Namespaces and Scope
Introduction
In 2.1 we saw that names live in frames while the objects they point to live in the heap. A running call keeps its own local names in its frame; the module keeps its names at the top level. Each such collection of names has a proper title: a namespace. This page answers the two questions that follow immediately. How many namespaces are in play at once? And when you write a bare name like x, which namespace does Python look in to find it? The answer to the second is a four-letter rule — LEGB — that you will use to reason about almost every function you read.
As always, the code here is runnable — press Run, change it, run it again.
1. A namespace is a dictionary of names
A namespace is exactly what 2.1's frames hinted at: a mapping from names to the objects they refer to — literally a Python dictionary underneath. Writing x = 5 adds or updates the entry "x" → <the object 5> in whichever namespace you are currently in. Nothing more mysterious than that.
And Python keeps several namespaces at once. You have already met two of them: the global namespace (the module's top-level names, which globals() returns) and a local namespace (the names inside the function call that is running, which locals() returns).
The example below shows the two are genuinely separate dictionaries.
Example: globals() and locals()
Key concept: namespace
A namespace is a mapping from names to objects (a dictionary). Python maintains several at once — built-in, global, enclosing, and local — and every name you use is resolved by looking through them.
2. Functions can be defined inside functions
A function body is just ordinary code, and nothing stops that code from containing another def. A function defined inside another is a nested function — and it can do something new: it can see the names of the function that encloses it.

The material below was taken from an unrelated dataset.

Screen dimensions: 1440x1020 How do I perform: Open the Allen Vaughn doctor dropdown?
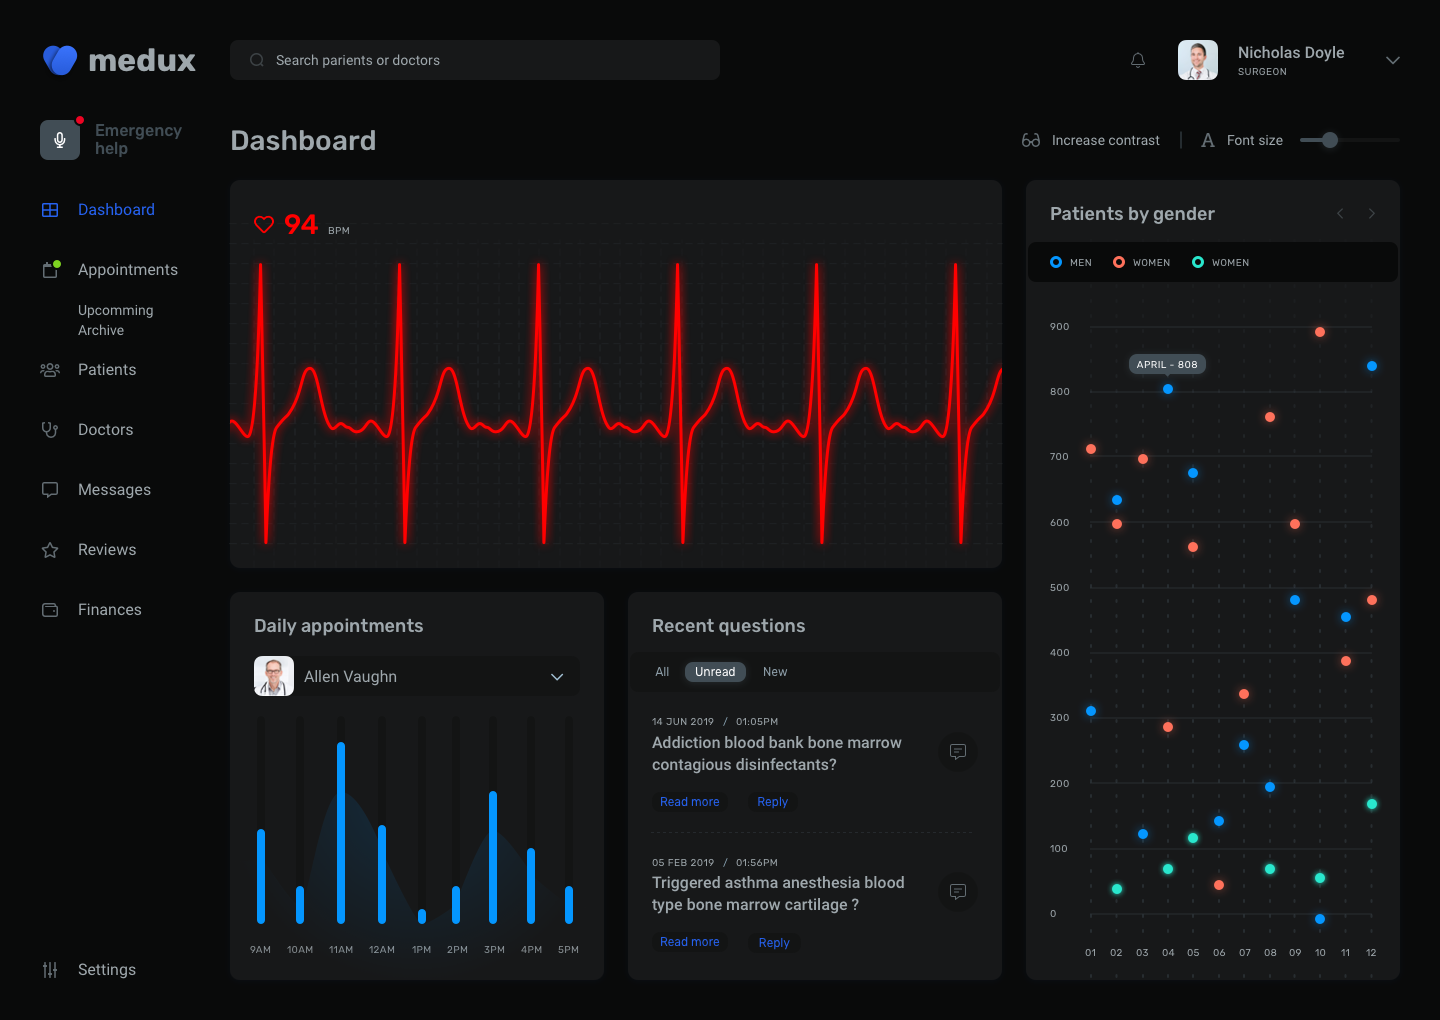click(x=417, y=676)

The example below defines inner inside outer. When inner runs, it reads message — a local name belonging to outer — even though message is not one of inner's own locals.

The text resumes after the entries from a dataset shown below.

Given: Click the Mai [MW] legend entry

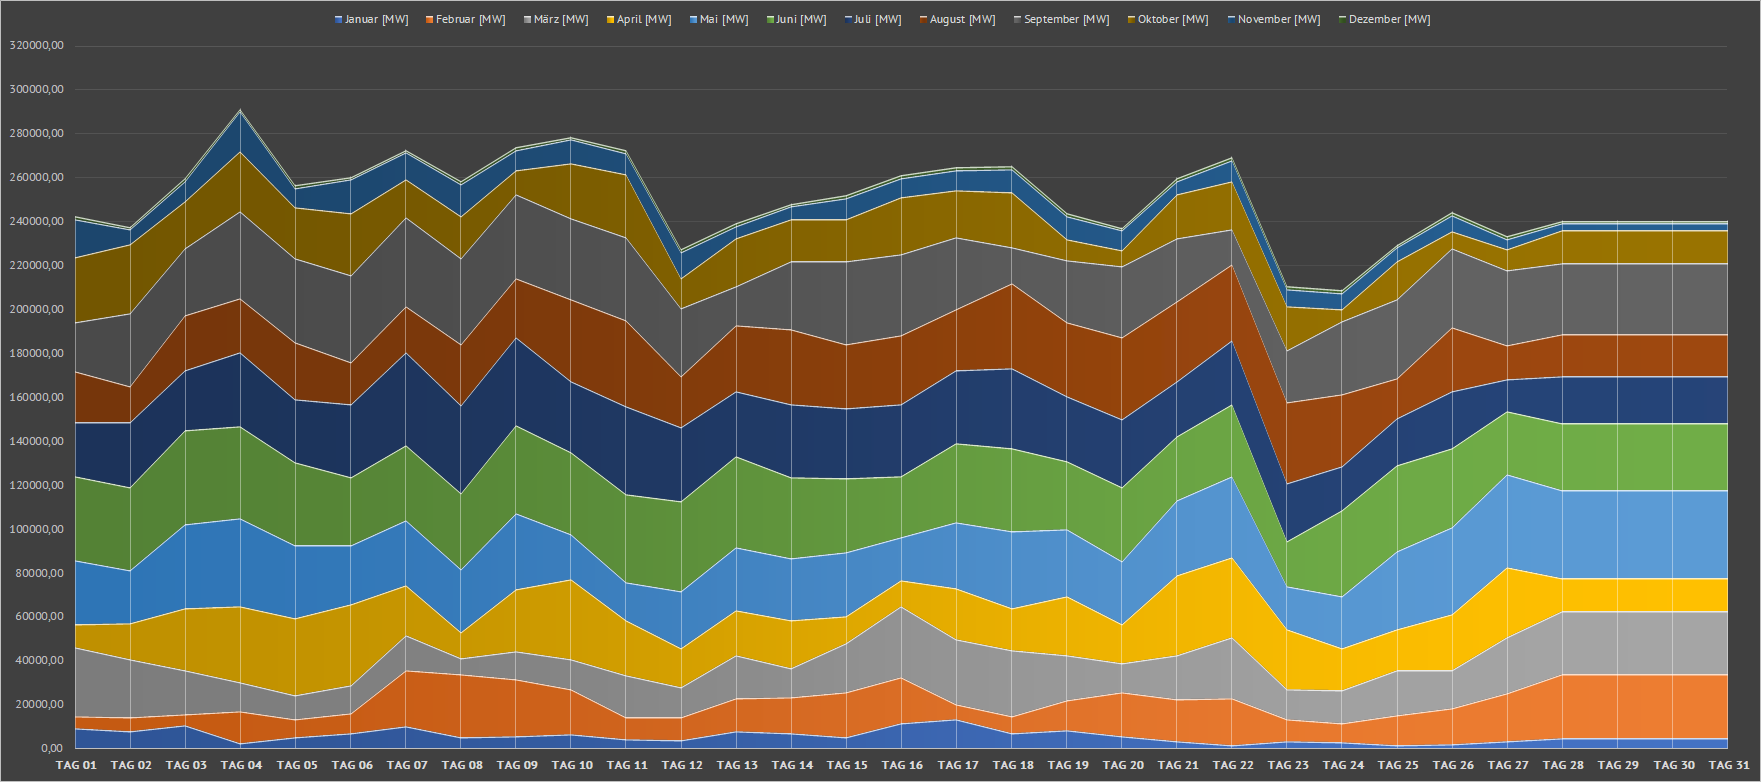Looking at the screenshot, I should click(724, 20).
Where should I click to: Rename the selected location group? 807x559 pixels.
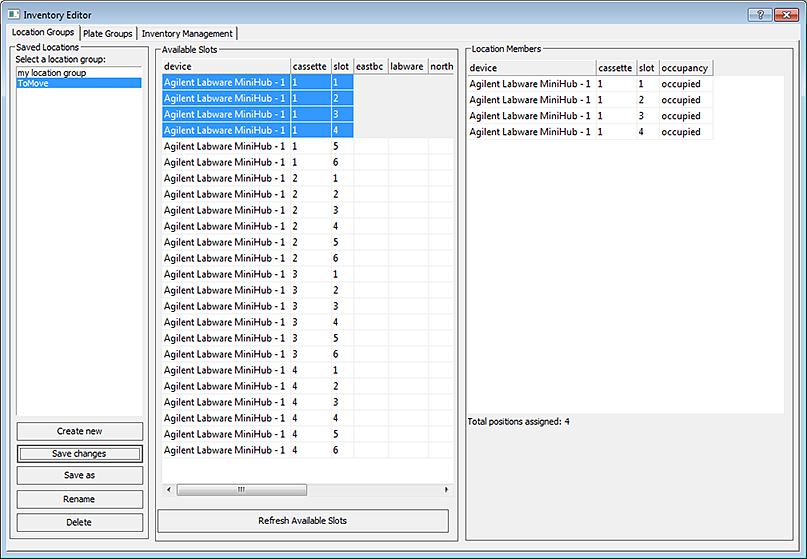(80, 499)
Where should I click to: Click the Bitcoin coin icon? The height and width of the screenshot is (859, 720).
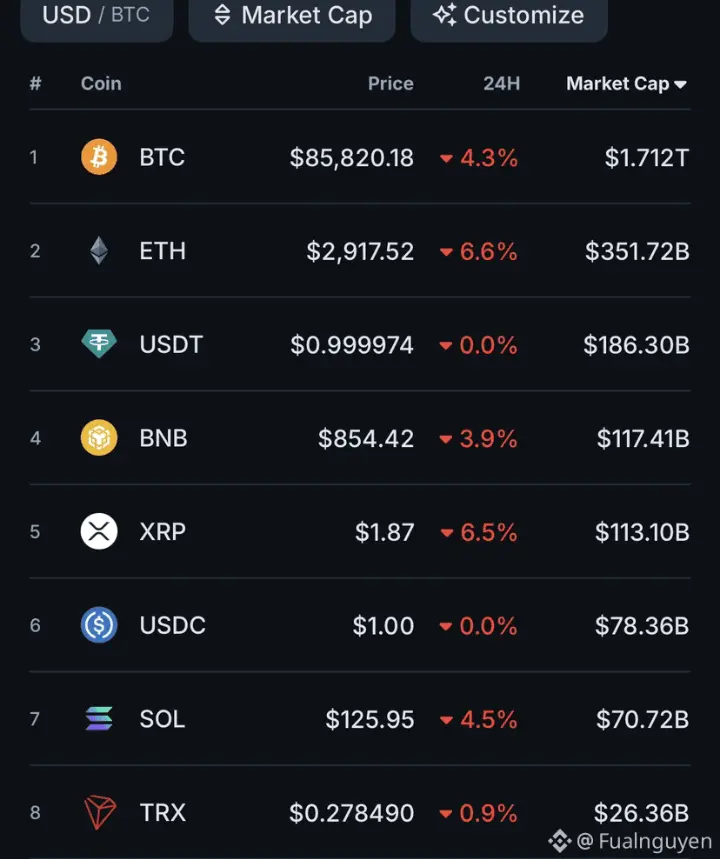99,157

Example: an inner function sees the outer's names
Two things to notice. First, writing def inner only creates inner each time outer runs; like any function it does nothing until it is called, which is why we then write inner(). Second, inner exists only while outer is running — it is just a local name of outer, born and discarded with that call.
The surrounding scope that inner can see — outer's namespace — is called the enclosing scope. It is the "E" in the LEGB rule we are about to meet, and the whole reason nonlocal exists. That is all we need for now; in 2.3 we put nested functions to real work, passing them around and returning them.
3. The four namespaces
At any moment, up to four kinds of namespace can be in scope:
- Local — the names inside the function call running right now: its frame. Created when the call starts, discarded when it returns.
- Enclosing — the local names of an outer function, as seen by a nested function defined inside it (the case we just met in §2). That outer namespace is the inner function's enclosing one. We put nested functions to real work in 2.3.
- Global — the names defined at the top level of your module. One per module, created when the module starts, alive for the whole program.
- Built-in — the names Python pre-defines and makes available everywhere:
print,len,range,max,True,None, and so on. They live in thebuiltinsmodule.
The example below confirms that the built-in names really do live in a module of their own.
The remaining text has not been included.